III. 10. La recherche des pianos par période : Paris, hiver-printemps 1846-1847

Résumé : Chopin quitta Nohant définitivement le 11 novembre 1846.

De la mi-décembre au début mars 1847 (certainement) il disposa du piano à queue PP no 12480, en palissandre riche, mis au magasin le 15 décembre pour 2 500 fr. et vendu le 24 mai 1847 pour 2 160 fr..

Du début mars 1847 jusqu'en février 1848, il utilisa le piano à queue PP no 13214, en acajou chenillé, rentré le 1er mars au magasin pour 1 800 fr. et mis en location en février 1848 pour 1 380 fr..

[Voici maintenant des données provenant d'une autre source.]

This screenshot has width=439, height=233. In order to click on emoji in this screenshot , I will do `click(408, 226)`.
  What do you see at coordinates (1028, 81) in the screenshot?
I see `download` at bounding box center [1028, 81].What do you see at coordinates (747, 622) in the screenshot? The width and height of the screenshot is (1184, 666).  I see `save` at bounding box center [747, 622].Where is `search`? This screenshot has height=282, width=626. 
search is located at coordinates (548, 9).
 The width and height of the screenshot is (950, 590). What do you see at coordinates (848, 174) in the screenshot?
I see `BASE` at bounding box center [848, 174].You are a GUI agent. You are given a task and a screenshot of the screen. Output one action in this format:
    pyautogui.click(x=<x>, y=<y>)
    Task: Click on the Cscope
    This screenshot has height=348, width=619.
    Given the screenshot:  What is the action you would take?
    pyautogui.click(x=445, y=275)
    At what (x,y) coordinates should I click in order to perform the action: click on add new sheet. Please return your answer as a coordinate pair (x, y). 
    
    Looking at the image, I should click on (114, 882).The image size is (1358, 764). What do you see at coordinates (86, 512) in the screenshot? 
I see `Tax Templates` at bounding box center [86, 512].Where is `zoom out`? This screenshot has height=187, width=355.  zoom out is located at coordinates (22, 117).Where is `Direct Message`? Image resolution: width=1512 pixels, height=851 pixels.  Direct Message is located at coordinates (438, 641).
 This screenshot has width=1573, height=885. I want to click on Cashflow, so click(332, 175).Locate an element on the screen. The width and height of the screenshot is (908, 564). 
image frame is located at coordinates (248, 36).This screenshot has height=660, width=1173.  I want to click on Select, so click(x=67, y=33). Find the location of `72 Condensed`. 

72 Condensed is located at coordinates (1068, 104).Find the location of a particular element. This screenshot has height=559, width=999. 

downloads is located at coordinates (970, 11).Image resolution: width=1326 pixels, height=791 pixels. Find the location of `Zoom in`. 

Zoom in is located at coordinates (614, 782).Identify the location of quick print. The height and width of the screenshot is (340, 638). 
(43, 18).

Le deuxième piano de Chopin fut probablement le piano carré no 12608, en acajou moucheté, entré au magasin le jour de son arrivée à Paris le 12 novembre pour 1 600 fr. et vendu au même prix à Mr Bouchan à Aubenas le 29 juin 1847. Il a pu servir de transition comme premier piano du 12 novembre à la mi-décembre. D'autres scenarii ne sont pas à exclure.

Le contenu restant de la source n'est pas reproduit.